[Data extracts Boundary: Start]
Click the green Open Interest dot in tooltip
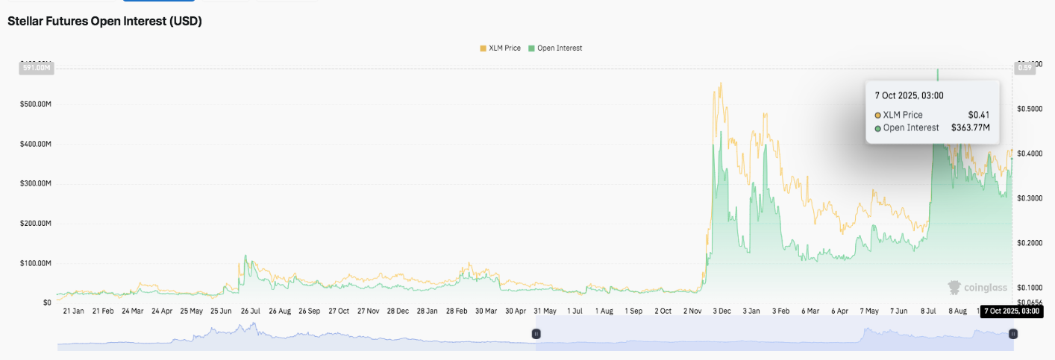 click(x=878, y=128)
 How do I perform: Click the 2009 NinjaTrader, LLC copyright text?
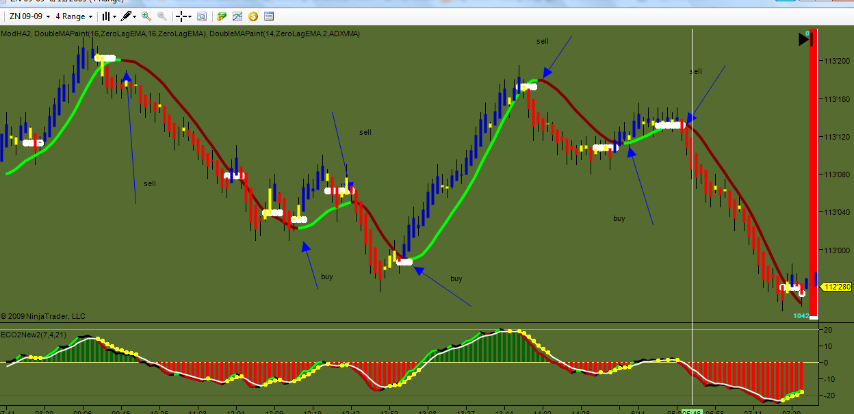(x=43, y=316)
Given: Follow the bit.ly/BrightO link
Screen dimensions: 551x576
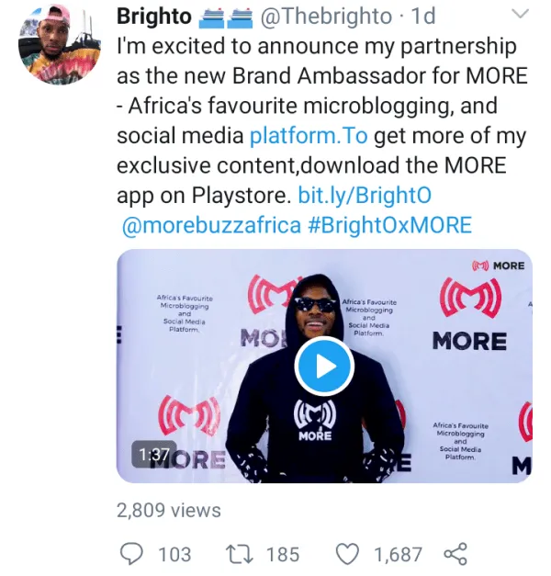Looking at the screenshot, I should [x=365, y=196].
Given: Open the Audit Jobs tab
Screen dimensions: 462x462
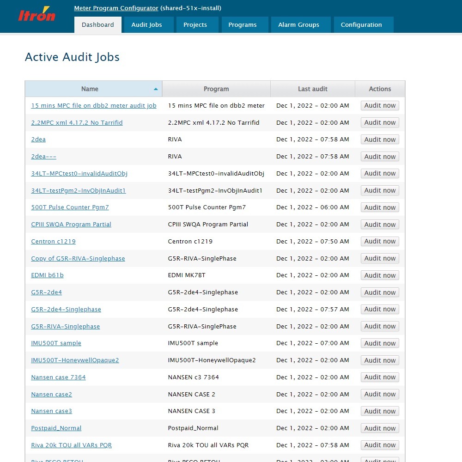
[Data extracts Boundary: End]
» Task to carry out: In the entries above, which lines hold the word "Given"? Copy them out.

» Task response:
Given: Follow the bit.ly/BrightO link
Given: Open the Audit Jobs tab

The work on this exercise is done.